**Directions:** Look below for the line containing "[Мой Мир] (63, 1879)"; from there through the line containing "Как купить (25, 386)", both lines included, please set down each line exactly and nothing else.

-------- Entries supplied

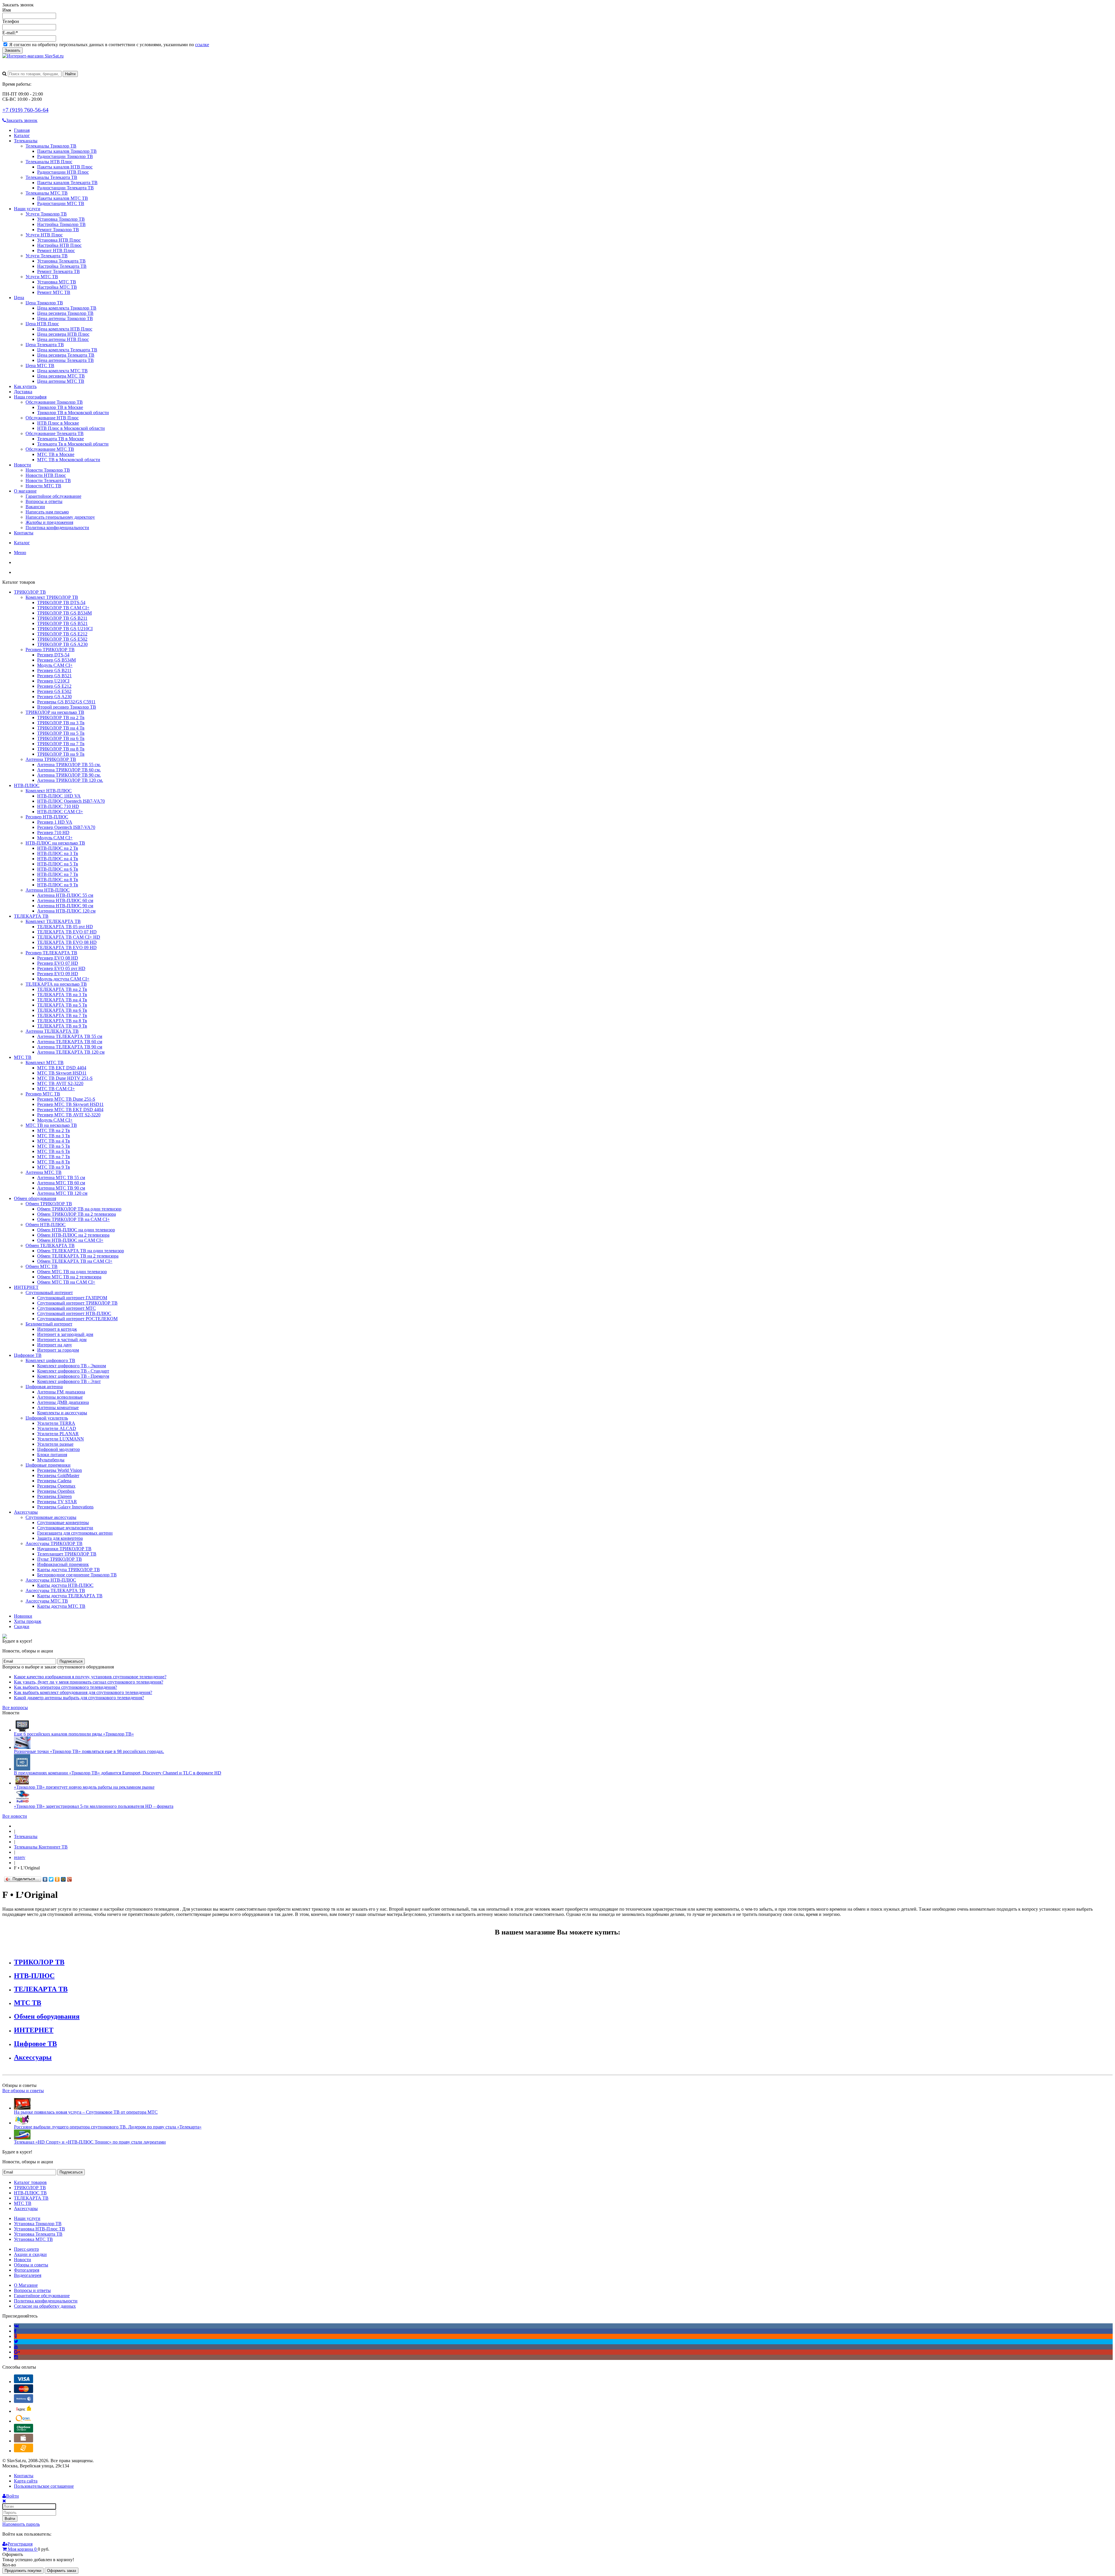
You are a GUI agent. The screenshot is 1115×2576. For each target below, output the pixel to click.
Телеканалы (25, 140)
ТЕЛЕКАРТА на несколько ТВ (56, 984)
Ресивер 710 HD (53, 832)
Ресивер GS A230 (54, 696)
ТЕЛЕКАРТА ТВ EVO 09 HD (67, 947)
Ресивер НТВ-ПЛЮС (47, 816)
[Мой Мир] (63, 1879)
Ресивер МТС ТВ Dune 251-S (66, 1099)
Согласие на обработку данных (45, 2306)
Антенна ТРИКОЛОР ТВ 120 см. (70, 780)
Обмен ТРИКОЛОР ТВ (49, 1203)
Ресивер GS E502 (54, 691)
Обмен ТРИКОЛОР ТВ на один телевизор (79, 1208)
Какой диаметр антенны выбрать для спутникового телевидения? (79, 1697)
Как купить (25, 386)
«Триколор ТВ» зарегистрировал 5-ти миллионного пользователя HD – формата (93, 1806)
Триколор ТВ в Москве (60, 407)
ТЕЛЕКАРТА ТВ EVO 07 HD (67, 931)
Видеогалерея (27, 2275)
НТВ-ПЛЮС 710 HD (58, 806)
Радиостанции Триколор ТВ (65, 156)
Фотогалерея (26, 2270)
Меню (20, 552)
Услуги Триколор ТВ (46, 213)
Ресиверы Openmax (56, 1485)
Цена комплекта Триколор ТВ (66, 308)
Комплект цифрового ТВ (50, 1360)
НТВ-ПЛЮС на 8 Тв (57, 879)
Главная (22, 130)
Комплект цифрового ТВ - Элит (69, 1381)
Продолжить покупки (23, 2570)
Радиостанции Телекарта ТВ (65, 187)
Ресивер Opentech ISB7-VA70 (66, 827)
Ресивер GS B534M (56, 660)
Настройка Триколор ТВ (61, 224)
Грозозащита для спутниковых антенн (75, 1532)
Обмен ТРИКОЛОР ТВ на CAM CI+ (73, 1219)
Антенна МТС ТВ (44, 1172)
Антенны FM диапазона (61, 1391)
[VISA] (23, 2381)
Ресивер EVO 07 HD (57, 963)
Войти (10, 2518)
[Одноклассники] (57, 1879)
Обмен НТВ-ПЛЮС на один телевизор (76, 1229)
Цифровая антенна (44, 1386)
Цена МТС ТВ (40, 365)
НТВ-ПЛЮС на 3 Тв (57, 853)
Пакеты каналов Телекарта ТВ (67, 182)
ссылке (202, 44)
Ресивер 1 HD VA (54, 822)
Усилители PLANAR (58, 1433)
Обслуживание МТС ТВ (50, 449)
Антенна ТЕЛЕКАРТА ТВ (52, 1031)
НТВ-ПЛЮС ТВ (30, 2192)
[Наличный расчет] (23, 2440)
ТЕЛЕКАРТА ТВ (31, 916)
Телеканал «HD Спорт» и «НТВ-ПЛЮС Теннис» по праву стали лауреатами (90, 2142)
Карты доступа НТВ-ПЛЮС (65, 1585)
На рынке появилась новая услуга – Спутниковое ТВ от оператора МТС (86, 2112)
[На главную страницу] (15, 1826)
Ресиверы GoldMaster (58, 1475)
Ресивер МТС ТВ (43, 1093)
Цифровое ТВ (28, 1355)
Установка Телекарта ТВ (61, 260)
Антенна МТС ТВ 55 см (61, 1177)
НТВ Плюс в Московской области (71, 428)
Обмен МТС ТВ (41, 1266)
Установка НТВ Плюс (59, 240)
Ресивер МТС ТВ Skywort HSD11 (70, 1104)
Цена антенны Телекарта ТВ (65, 360)
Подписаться (71, 1661)
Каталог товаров (30, 2182)
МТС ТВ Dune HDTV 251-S (65, 1078)
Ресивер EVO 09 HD (57, 973)
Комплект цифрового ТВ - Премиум (73, 1376)
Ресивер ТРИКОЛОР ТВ (50, 649)
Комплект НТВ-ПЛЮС (49, 790)
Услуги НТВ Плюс (44, 234)
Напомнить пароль (21, 2524)
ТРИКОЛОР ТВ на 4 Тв (60, 727)
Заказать (12, 50)
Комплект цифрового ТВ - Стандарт (73, 1370)
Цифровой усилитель (47, 1417)
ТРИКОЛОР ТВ (30, 592)
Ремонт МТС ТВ (53, 292)
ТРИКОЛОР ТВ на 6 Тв (60, 738)
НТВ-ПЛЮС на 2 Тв (57, 848)
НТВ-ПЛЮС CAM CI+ (60, 811)
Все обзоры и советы (23, 2090)
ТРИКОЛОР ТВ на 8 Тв (60, 748)
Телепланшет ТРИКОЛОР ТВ (66, 1553)
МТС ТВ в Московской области (68, 459)
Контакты (23, 532)
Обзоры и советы (31, 2264)
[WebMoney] (23, 2401)
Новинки (23, 1616)
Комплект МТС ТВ (45, 1062)
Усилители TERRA (56, 1423)
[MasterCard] (23, 2391)
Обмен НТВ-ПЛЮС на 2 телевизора (73, 1235)
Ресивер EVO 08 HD (57, 957)
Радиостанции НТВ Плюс (63, 172)
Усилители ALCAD (56, 1428)
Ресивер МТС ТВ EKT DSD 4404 (70, 1109)
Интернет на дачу (54, 1344)
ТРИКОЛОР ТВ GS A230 (62, 644)
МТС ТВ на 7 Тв (53, 1156)
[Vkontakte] (16, 2325)
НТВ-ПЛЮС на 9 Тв (57, 884)
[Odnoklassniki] (15, 2336)
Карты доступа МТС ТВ (61, 1606)
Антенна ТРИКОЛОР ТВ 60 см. (69, 769)
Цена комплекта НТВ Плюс (64, 328)
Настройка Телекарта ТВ (62, 266)
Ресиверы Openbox (56, 1491)
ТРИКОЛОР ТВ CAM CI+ (63, 607)
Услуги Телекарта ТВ (47, 255)
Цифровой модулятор (58, 1449)
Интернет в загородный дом (65, 1334)
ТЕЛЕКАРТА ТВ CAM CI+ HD (68, 937)
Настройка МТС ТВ (57, 287)
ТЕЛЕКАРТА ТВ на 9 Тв (62, 1025)
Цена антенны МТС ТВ (60, 381)
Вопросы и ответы (44, 501)
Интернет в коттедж (57, 1329)
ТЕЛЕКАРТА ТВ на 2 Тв (62, 989)
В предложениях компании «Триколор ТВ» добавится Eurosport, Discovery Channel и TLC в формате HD (117, 1772)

----------------

**Answer to the problem:**
[Мой Мир] (63, 1879)
Ресивер МТС ТВ Dune 251-S (66, 1099)
Согласие на обработку данных (45, 2306)
Антенна ТРИКОЛОР ТВ 120 см. (70, 780)
Обмен ТРИКОЛОР ТВ (49, 1203)
Ресивер GS E502 (54, 691)
Обмен ТРИКОЛОР ТВ на один телевизор (79, 1208)
Какой диаметр антенны выбрать для спутникового телевидения? (79, 1697)
Как купить (25, 386)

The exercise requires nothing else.